> Task instructions:
Convert each line of the listing below into a string in a JSON list, skipping blank lines and leaving out the pictures.

> Data extract:

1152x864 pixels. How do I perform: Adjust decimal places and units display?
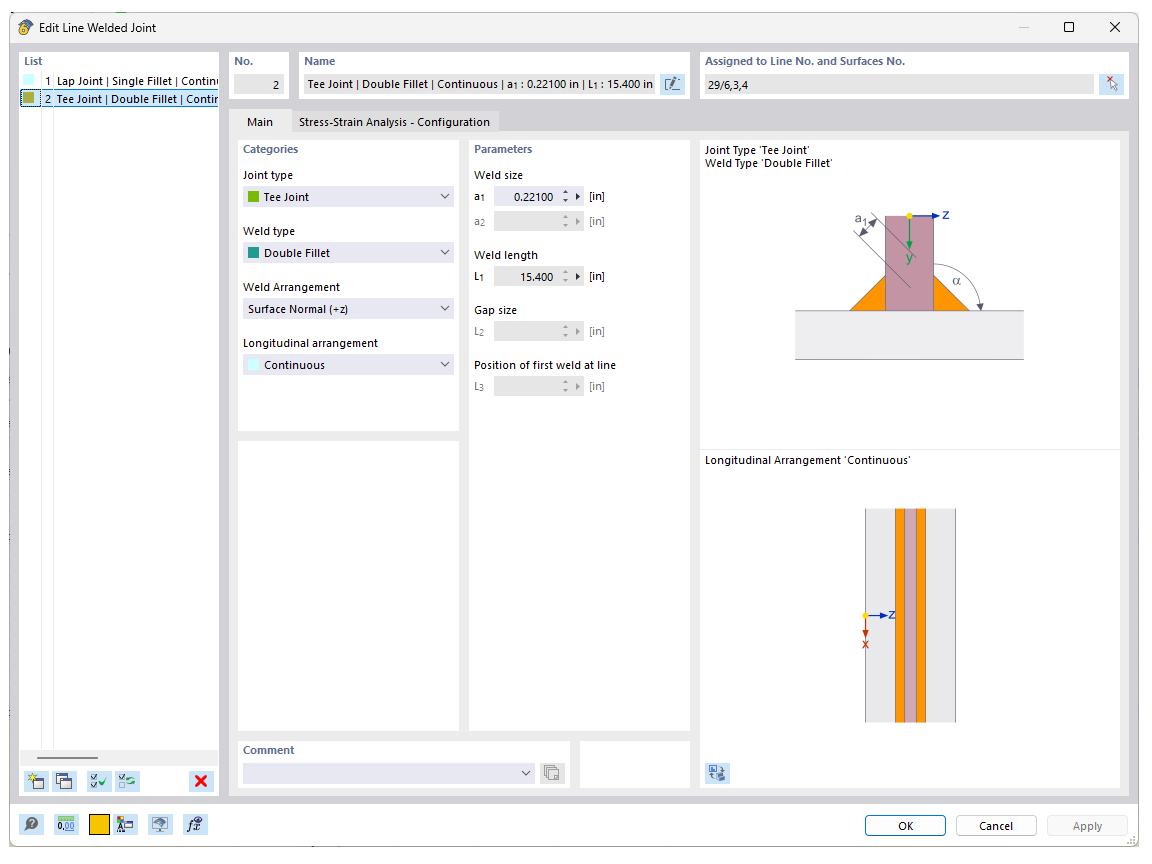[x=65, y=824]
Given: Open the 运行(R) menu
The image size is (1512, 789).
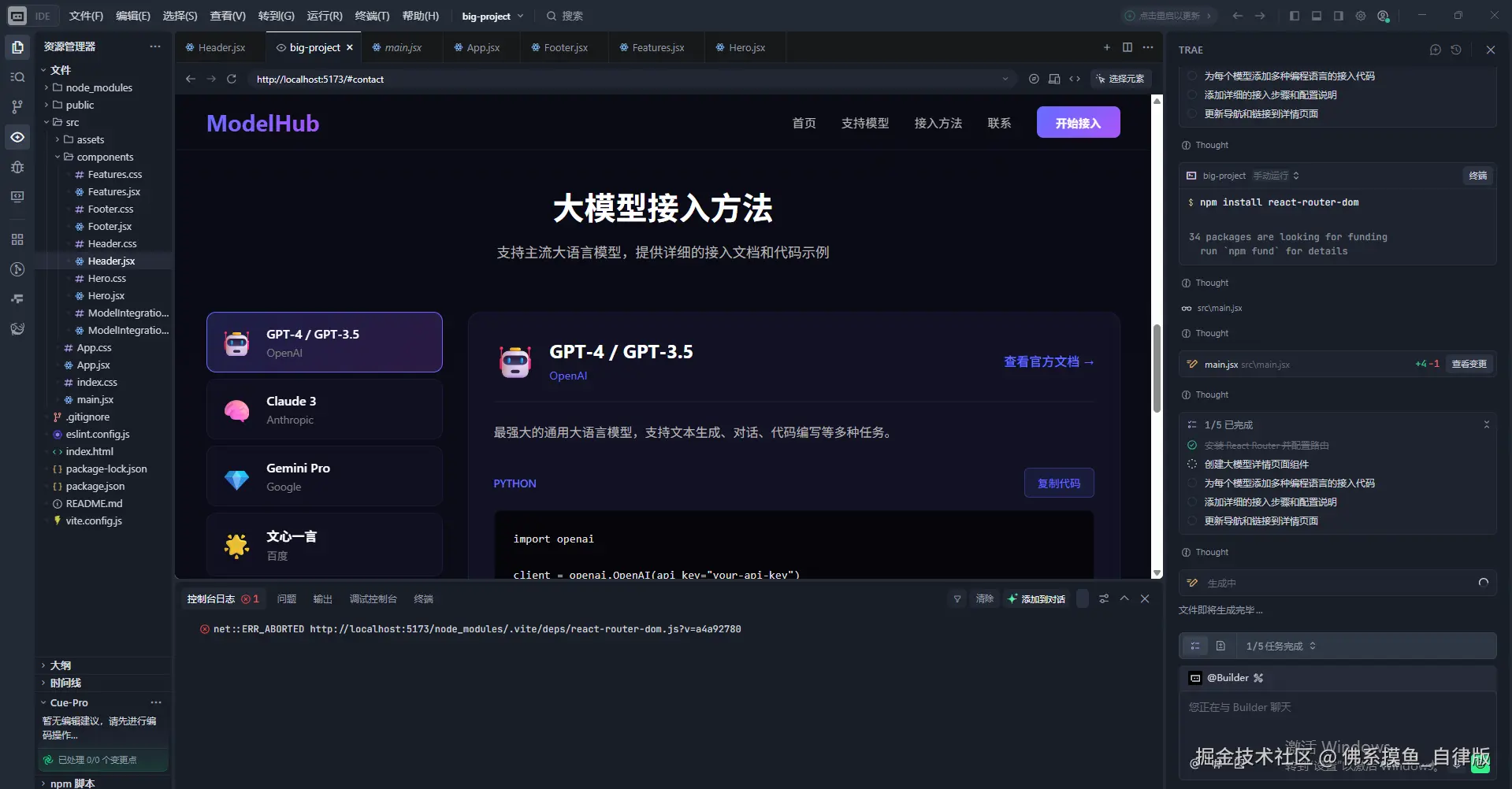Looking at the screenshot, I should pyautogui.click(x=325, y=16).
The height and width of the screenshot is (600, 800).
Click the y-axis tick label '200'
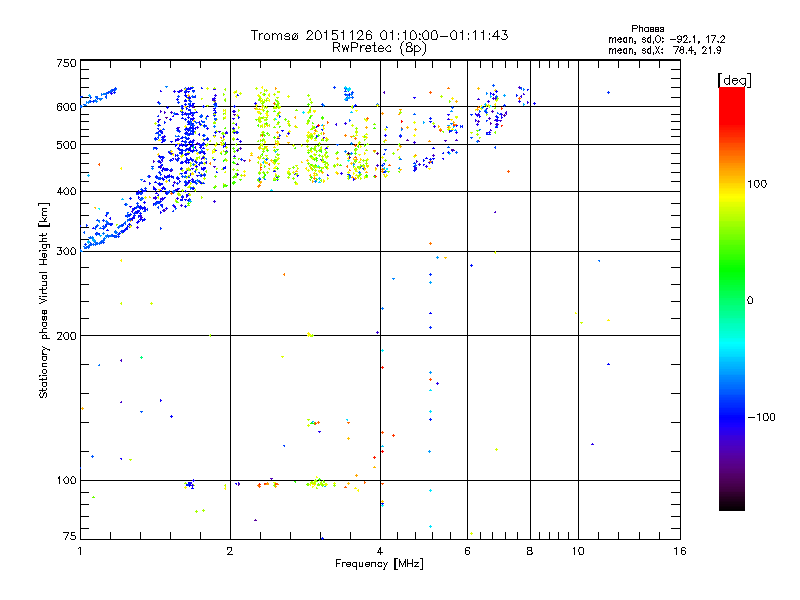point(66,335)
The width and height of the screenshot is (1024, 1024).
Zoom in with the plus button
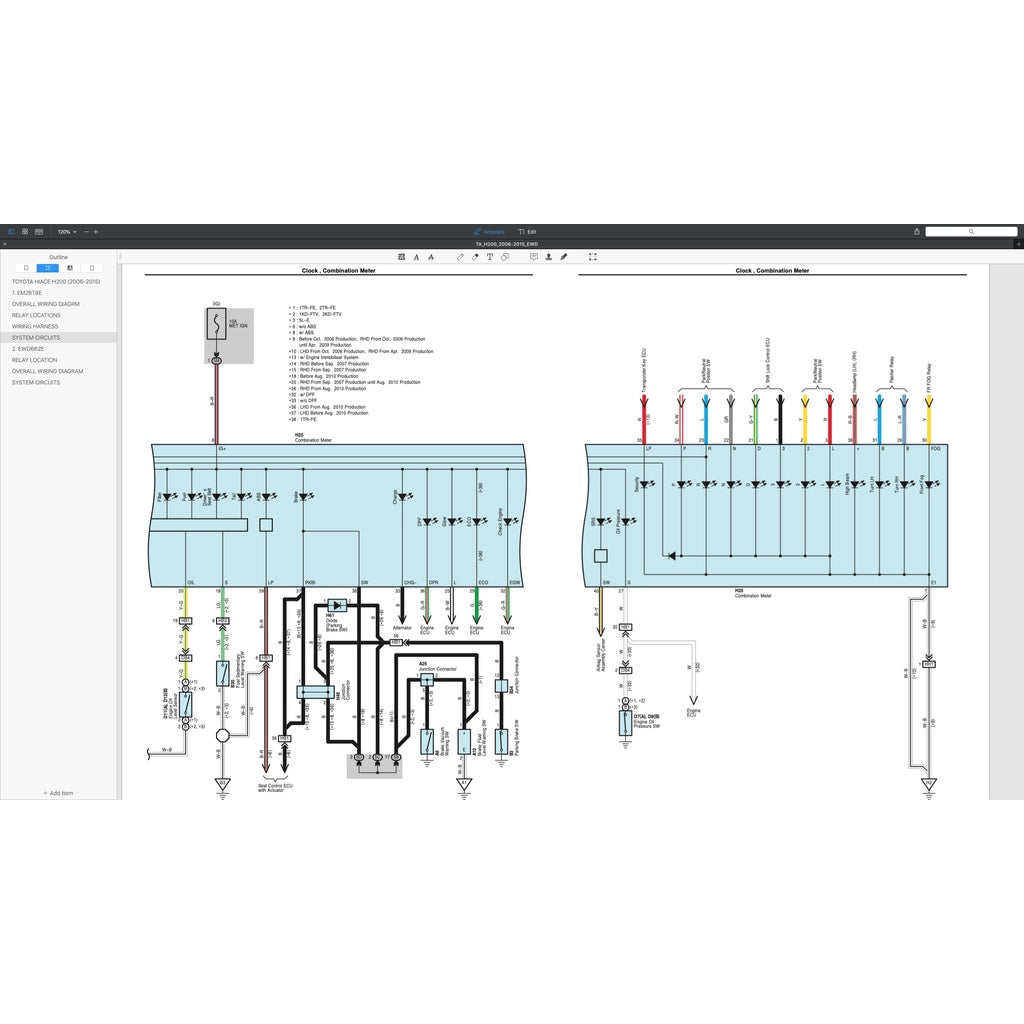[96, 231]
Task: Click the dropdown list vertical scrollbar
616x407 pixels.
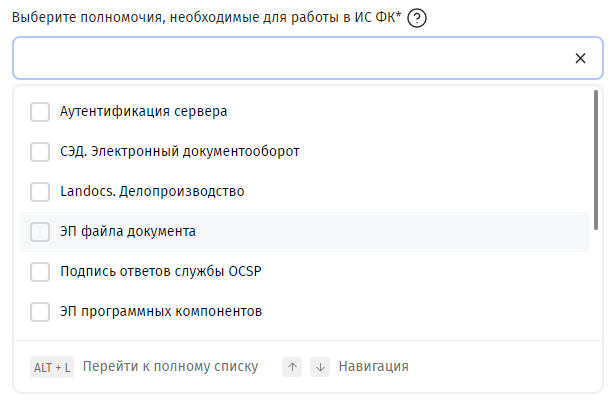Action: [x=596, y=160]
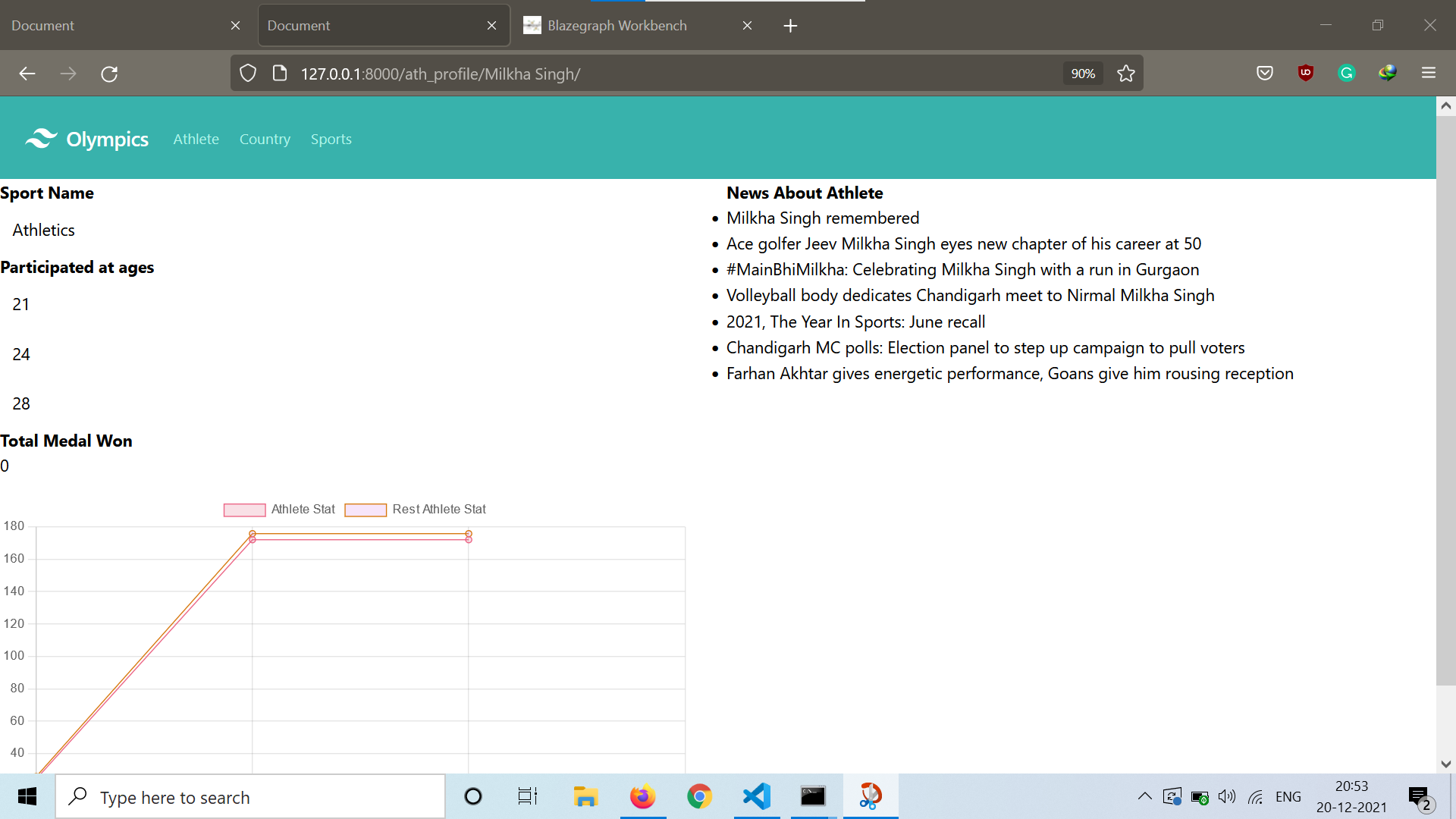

> Response to the exercise:
[
  "1152x864 pixels. How do I perform: Adjust decimal places and units display?",
  "[x=65, y=824]",
  "Given: Open the 运行(R) menu",
  "The image size is (1512, 789).",
  "Looking at the screenshot, I should pyautogui.click(x=325, y=16).",
  "The height and width of the screenshot is (600, 800).",
  "Click the y-axis tick label '200'",
  "point(66,335)",
  "The width and height of the screenshot is (1024, 1024).",
  "Zoom in with the plus button",
  "[96, 231]",
  "Task: Click the dropdown list vertical scrollbar",
  "616x407 pixels.",
  "Action: [x=596, y=160]"
]